◆ **Required tasks**:
(1) In the blog posts, what did Crazy Tim say he could have been if he hadn't started smoking cigarettes?
(2) Go on with the blog posts, writing what follows their last line.

◆ **Selected excerpt**:

———

Sunday, May 25, 2008

98 S. Duncan

Setting: Dank, acrid, below ground-level apartment - the air is thick and smells like a combination of sweat, rust, and fish shit.

Upon handing a young lady her prescription, she says to me:

Thank you! You are so nice!

And after the door is closed, I overhear her saying to someone else in the apartment:

Yay! I'm not going to die of hypothyroids anymore!
I bet that is pretty exciting.

Thursday, April 17, 2008

Dancing and Cigarettes

On the 12th, Crazy Tim (majored in physics at the UofA, served in Vietnam, helicopter shot down, went crazy, attempted suicide by jumping off 7th story of apartment complex, survived, still crazy) came up to me at work, said the following, and promptly left:

I could've been a dancer, but I started smoking cigarettes. I still think cigarettes are better than marijuana though. Bad things can happen to a guy who lays around on marijuana watching soap operas.

Thursday, March 27, 2008

Social Workers are so silly.

At the North Hills Living Center, which is a retirement/rehabilitation home for the elderly and sick, the following are the names of the building's living areas:

  1. Honeysuckle Lane
  2. Razorback Lane
  3. Rehab Lane
  4. Whispering Willows
Which one doesn't fit?

———

◆ **Entries supplied**:
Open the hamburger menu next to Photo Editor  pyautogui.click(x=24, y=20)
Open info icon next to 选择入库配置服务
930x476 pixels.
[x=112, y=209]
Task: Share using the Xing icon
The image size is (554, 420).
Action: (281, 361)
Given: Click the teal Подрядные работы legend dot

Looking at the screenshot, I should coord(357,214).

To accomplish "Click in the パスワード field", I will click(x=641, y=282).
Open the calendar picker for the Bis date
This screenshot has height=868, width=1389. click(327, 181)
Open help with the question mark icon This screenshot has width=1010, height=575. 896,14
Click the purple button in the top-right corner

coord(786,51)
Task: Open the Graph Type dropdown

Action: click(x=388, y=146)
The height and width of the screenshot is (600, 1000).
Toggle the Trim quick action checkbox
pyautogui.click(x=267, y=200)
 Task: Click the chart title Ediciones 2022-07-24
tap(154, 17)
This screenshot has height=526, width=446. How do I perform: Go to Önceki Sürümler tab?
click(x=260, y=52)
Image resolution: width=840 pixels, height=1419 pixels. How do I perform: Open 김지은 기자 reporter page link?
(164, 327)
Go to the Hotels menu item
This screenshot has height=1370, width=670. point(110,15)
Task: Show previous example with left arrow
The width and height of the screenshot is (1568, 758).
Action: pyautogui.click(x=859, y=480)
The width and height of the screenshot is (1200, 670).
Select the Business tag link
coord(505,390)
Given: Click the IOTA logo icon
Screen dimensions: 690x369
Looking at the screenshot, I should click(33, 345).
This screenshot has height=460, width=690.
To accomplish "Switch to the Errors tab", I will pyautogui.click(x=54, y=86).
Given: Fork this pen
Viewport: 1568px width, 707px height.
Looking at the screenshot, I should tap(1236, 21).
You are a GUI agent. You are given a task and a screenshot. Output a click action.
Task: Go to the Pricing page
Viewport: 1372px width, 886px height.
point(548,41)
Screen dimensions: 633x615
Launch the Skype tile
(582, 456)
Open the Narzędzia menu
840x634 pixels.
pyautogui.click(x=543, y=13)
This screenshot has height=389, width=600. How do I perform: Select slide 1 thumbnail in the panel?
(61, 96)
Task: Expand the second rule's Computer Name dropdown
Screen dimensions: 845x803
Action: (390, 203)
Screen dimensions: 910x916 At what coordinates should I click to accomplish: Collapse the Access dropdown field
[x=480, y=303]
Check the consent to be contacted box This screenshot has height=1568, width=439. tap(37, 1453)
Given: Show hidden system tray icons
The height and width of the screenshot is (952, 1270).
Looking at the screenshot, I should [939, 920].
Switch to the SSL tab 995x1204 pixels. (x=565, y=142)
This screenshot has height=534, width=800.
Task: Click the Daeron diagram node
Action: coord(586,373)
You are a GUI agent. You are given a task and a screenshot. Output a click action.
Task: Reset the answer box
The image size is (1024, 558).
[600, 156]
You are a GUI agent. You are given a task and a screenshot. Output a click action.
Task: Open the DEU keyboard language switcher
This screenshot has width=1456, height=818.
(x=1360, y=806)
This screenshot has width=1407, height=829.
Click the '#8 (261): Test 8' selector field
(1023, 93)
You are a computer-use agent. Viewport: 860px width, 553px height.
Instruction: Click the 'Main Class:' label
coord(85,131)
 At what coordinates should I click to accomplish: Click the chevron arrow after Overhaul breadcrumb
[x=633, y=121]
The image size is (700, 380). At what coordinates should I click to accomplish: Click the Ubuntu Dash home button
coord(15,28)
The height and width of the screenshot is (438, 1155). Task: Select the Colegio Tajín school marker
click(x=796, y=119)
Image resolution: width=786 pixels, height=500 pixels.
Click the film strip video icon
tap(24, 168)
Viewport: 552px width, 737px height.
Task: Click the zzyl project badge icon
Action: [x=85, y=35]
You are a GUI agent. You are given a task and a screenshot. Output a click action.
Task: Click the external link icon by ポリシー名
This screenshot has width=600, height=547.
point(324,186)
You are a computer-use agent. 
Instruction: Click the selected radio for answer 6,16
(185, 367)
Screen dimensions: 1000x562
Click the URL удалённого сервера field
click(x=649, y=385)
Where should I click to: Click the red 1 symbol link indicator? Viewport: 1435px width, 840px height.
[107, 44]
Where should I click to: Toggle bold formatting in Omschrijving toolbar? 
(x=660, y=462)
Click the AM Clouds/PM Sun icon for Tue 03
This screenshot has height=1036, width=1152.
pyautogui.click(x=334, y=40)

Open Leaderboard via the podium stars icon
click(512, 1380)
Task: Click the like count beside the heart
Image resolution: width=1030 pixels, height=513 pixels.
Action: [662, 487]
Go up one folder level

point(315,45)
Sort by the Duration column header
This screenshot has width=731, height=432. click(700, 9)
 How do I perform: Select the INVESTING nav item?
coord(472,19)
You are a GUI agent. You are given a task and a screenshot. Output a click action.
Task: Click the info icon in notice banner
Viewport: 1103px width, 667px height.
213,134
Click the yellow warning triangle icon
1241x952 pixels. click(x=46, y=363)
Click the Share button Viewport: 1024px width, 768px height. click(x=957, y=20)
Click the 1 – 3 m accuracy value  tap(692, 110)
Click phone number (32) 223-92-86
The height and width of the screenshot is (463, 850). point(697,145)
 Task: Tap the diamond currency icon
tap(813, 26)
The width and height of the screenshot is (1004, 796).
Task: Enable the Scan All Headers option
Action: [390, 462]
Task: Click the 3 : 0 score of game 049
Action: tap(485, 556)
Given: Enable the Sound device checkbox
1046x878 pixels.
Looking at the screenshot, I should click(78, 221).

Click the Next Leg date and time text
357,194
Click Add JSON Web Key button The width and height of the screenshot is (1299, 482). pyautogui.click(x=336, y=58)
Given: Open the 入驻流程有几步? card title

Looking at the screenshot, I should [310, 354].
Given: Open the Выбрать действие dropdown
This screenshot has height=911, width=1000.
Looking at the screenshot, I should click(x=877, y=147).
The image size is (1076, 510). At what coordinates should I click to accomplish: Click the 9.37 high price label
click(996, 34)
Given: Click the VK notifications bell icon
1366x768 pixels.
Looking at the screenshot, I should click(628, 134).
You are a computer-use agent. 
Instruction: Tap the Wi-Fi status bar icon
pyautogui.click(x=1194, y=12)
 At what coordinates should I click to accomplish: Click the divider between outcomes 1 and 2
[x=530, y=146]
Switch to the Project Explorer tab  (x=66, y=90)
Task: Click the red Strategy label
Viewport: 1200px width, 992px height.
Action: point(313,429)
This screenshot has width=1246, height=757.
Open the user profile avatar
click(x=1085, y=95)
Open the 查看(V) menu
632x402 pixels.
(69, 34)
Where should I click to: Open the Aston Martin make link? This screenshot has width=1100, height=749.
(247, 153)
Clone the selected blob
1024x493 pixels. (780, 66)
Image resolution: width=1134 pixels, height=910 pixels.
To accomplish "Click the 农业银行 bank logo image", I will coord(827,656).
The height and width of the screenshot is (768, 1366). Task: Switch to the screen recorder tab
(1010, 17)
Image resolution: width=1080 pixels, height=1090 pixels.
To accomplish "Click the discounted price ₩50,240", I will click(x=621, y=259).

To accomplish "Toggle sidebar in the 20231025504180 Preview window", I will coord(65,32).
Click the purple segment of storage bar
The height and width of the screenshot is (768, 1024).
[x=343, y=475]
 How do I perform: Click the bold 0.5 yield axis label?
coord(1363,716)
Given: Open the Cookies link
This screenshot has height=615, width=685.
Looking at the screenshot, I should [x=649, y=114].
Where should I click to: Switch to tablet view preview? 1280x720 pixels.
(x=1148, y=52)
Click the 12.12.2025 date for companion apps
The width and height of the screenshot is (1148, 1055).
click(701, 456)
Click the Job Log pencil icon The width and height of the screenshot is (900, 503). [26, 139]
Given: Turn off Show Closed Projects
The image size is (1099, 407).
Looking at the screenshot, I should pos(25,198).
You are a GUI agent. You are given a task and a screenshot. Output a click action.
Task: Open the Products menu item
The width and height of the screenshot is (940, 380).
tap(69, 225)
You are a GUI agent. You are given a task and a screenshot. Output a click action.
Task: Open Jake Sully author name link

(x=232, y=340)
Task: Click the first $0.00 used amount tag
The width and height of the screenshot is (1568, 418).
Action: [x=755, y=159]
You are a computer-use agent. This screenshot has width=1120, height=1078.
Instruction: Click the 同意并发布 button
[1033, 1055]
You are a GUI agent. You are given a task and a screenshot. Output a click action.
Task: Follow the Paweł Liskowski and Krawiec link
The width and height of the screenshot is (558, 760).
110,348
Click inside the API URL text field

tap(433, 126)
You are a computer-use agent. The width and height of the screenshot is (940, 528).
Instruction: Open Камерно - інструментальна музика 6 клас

———

◆ **Answers to the tasks**:
(1) A dancer.

(2)
Monday, March 10, 2008

Dear, friend

Today I delivered to a young family with two kids, probably between the ages of 4 and 7. As I was walking up the sidewalk leading to their front door, I noticed that on the concrete, scrawled with pink chalk in a child's hand, was the following:

Dear, friend most dearest of all. I GIVE UP!

Monday, March 03, 2008

Delivering Gen Rx

I fell out of blogging for quite a while, but I have an idea.

I work for a local drug store here in Fayetteville delivering medication (and the occasional order of ten Klondike bars for Mrs. C and the four liters of Mountain Dew for Mr. H) to the poor, the sick, the elderly, and the exceedingly rich. Needless to say, I get let in on a diverse cross-section of Fayetteville - I go from one-room, roach infested "apartments" to the underfunded City Hospital to the mansion of, ironically enough, the CEO of the largest nursing care supply company in the country.

It's a rich job in the way of experience, to say the least.

So I'll start posting little bits of my day here on blogspot, but I'm not going to say very much, because these experiences tend to happen in the span of a door opening, an exchanging of money for meds, and the subsequent close of the door.

---------

[At City Hospital, 2-2-08, 10AM]

Old Woman in wheelchair: Hello [smiles].
Me, in passing: How ya' doin'?
Old Woman: Well, I guess I'm living [smiles].

Sunday, February 10, 2008

Dwayne

I doubt anyone still reads this, but if they do, here's something.

I work at Collier Drug Stores at the Dickson St. location as a delivery guy and just about everyday this guy named Dwayne comes in to visit. He's schizophrenic, really sweet, and he's always dipping - he must be in his 30s. The other day he came in and Jake and I started talking with him as usual, which tends to be pretty scattered and strange, but this time he said something really touching, which I promptly wrote down:

When I hear that song Love by John Lennon I think of flowers at weddings. I think of my Grandpa. We put flowers on his grave on memorial day. Me and my family put flowers on his grave. He hated flowers though. Loved beer. Yeah I cry sometimes when I hear that song.